> [SELECTED PASSAGE]
● ● ●

Telegraph Herald
Monday October 8, 1917






The disastrous crash of two of the heaviest motor fire trucks in the city, the killing of one of the crew of the eighteenth Street house, serious injury to two firemen of the Central station at Ninth street, together with a record that included three fires in the business district within the short interval of two hours, provides one of the most tragic and exciting chapters in the annals of the Dubuque fire department.

The dead:
Peter Zillig, age 46, stoker on No. 1 Engine, Eighteenth street,
The injured:
William McClain, second engineer, Central station; rib fracture, cuts and bruises about head and shoulders. Joseph Keppler, Lieutenant; shoulder heard, internal injury, severe cuts in bruises.

The crash occurred when both the Central Engine "Jumbo" truck and "James Saul" at Eighteenth Street were responding to an alarm turned in from the Farley & Loetscher plant, Seventh and White streets. "Jumbo," driven by James Dougherty, and manned besides with four other firemen, was traveling east Eighth street; the "James Saul," driven by Harvey Woodward and carrying two others of the crew, Lieutenant Al Heer and Peter Zillig, was bound south one Clay street.

● ● ●

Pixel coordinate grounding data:
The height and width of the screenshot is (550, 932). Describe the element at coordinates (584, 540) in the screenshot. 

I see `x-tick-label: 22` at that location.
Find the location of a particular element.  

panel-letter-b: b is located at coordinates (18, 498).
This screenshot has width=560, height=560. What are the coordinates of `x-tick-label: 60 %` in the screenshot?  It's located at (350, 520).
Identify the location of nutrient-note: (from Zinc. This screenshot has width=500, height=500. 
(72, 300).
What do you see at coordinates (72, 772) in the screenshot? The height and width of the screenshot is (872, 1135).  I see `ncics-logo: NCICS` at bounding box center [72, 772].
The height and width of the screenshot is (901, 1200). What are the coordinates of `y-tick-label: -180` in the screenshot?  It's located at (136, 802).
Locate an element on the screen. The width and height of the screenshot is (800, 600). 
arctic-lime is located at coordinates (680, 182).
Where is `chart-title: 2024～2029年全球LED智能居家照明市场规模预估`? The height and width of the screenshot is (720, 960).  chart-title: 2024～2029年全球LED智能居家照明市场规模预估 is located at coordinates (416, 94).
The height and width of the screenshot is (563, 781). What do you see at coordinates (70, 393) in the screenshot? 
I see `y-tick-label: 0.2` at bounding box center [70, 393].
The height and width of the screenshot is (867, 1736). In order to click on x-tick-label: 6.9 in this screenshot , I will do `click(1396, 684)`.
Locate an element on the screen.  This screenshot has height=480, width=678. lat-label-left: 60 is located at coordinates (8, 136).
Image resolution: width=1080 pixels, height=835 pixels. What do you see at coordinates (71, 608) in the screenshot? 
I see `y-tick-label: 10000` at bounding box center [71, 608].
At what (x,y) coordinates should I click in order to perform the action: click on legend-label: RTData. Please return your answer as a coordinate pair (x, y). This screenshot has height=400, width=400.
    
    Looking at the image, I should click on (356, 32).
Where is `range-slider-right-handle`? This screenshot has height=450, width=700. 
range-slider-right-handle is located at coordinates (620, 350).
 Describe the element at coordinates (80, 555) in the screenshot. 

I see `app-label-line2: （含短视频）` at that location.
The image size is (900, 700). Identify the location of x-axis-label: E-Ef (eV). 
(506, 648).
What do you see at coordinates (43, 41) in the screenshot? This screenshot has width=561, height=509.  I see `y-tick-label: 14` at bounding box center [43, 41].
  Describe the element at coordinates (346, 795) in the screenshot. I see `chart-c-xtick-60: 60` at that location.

● ● ●

> [TASK INSTRUCTIONS]
[1] According to the fire-truck article, why were the "Jumbo" and the "James Saul" both on the streets when they crashed?
[2] Transcribe everything in the records from the line containing "The image size" down to the end of the records, including both the first and last lines.

> [EXPECTED RESULTS]
[1] Both trucks were responding to an alarm turned in from the Farley & Loetscher plant at Seventh and White streets. The "Jumbo" was traveling east on Eighth street, and the "James Saul" was heading south on Clay street.

[2]
The image size is (900, 700). Identify the location of x-axis-label: E-Ef (eV). 
(506, 648).
What do you see at coordinates (43, 41) in the screenshot? This screenshot has width=561, height=509.  I see `y-tick-label: 14` at bounding box center [43, 41].
  Describe the element at coordinates (346, 795) in the screenshot. I see `chart-c-xtick-60: 60` at that location.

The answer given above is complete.